2 Ocak 2015 Cuma

Yasaksa illâ ki söyle…



Aylar sonra Ankara. Eskimeyen Dost’un raflarında geziniyor gözlerim. Yılmaz Odabaşı’na rastlayıveriyorum apansız. Daha önce hiç görmediğim bir kitabıyla bakışıyoruz bir süre.  Aylardan Ağustos. 12 yıl aradan sonra meydana çıkmış yepyeni şiirler ve ben göz gözeyiz. Kitap Mayıs’ta basılmış ve benim hiçbir şeyden haberim yok. Doktora yapmaktan nefret ettiğim anlardan biri. Bunun reklam malzemesi yapılıp gözüme gözüme sokulmamış olmasına sevinmek için ise kitabı okuyup bitirmem ve diğer bütün detayların önemini kaybetmesi gerekiyor.

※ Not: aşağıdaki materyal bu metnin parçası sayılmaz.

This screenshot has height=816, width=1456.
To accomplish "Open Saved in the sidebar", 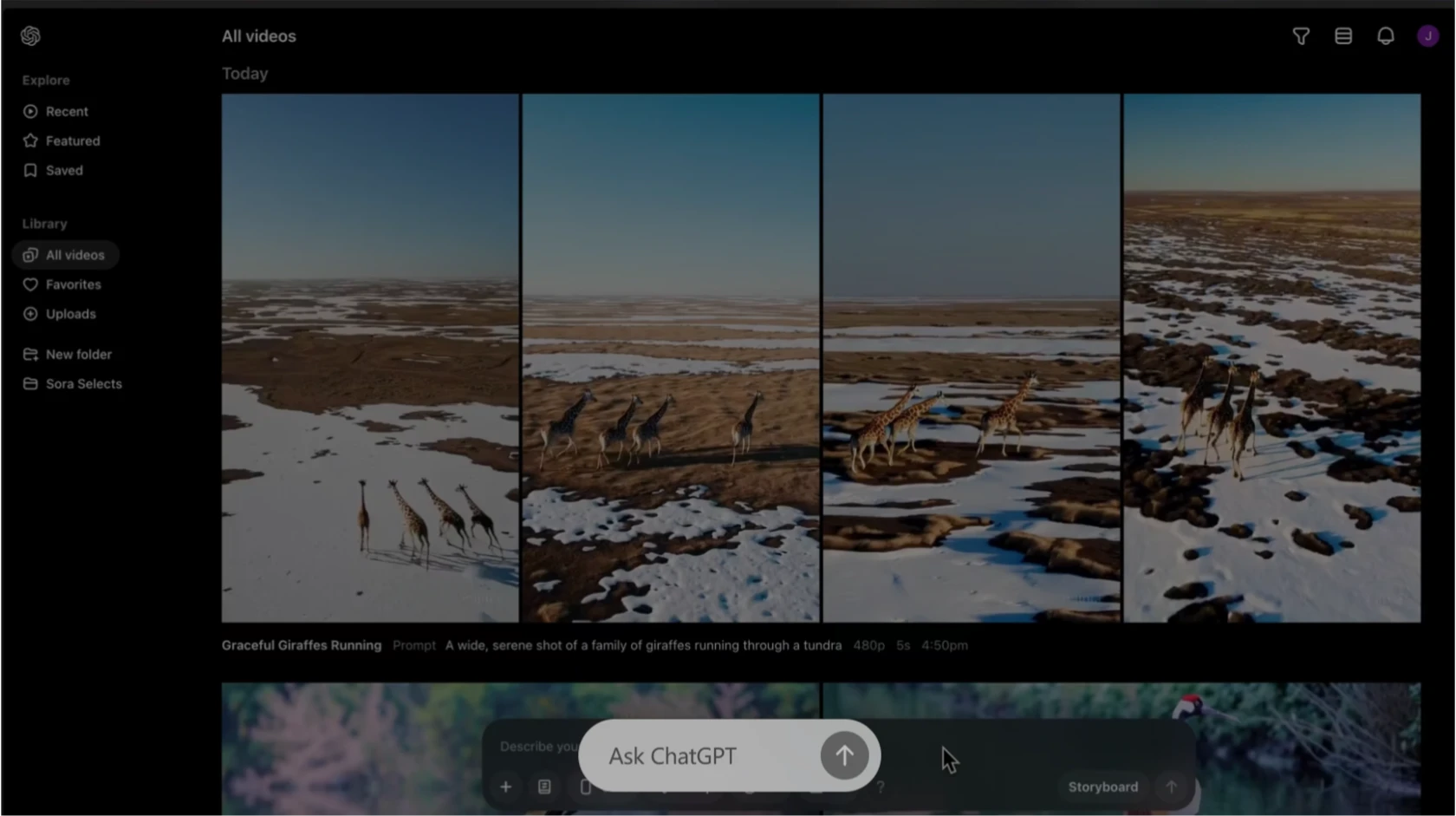I will 64,170.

Yaşamı boyunca yasakların karşısında durmuş, bu yolda acılar çekmiş, bedeller ödemiş biri olarak Odabaşı, “Bana Yasak Sözler Söyle” diyor bu kez. Tam da kendi yasaklarımı çiğnemeye niyet etmişken olacak iş mi?

12 yıldır şiir yayımlamayan bir şairin yeni kitabı tedirginlik uyandırmıyor da değil. Ya eski şiirlerden bir seçkiyse bu? Yeni bir şiir kitabı yayımlamayacağını, “kendini oldurduğu kulvarlarda kendini taammüden yok etmeye azmettiğini” yazmamış mıydı en son? Raftan alıp incelemeye başlıyorum. İçindekiler listesinde tanıdık bir şiir yok, güzel. Rasgele bir şiir seçiyorum, almaya niyetlendiğim bütün şiir kitaplarına yaptığım gibi. “Hiçbir Ağıt Yokluğuna Denk Değil” isimli şiirin bulunduğu sayfayı seçiyor parmaklarım. Dizelerden önce öyle iki satır var ki, okuyor ve çakılı kalıyorum olduğum yere:





-Bazen hiç gelmeyecek biri de beklenir;
o bir düştür, yazgına, soluğuna eklenir...-





Ben ki sadece bir adım gerisinde duruyorum bir düşün, tam da o gün. Hiç gelmeyecek birini bekliyorum umutla. Elini hiç uzatmayacak birini. Hayatımdan hiç eksilmeyecek birini. Korkuyorum zaman zaman, ama yılmadan bekliyorum. Düşünüyorum ki en büyük düşümdür o an beklemekte olduğum, bir yol bulup da gerçeğe çıkarabileceğime hiç inanmadığım. Başkası anlamıyor bunu. Kimse yanıtlamıyor sorularımı. Ama şair ruhlara tercüman her zaman. O çoktan çözmüş bilmeceyi, not edivermiş işte bir kenara. Ben şimdi nasıl tutayım o yasak sözleri içimde?


12 Ağustos 2014


Aylar geçmiş, ben kimseyle paylaşamamışım yasak sözlere susamışlığımı, yaşlarıma yoldaş bir şairin yeni düşlerine kavuşmuşluğumu. Şimdi, yeni bir yılın başlangıcı, cesur yeni günlere taşısın diye beni –bizi– , daha görünür bir yerlere iliştirmeli okuduklarımı, düşündüklerimi.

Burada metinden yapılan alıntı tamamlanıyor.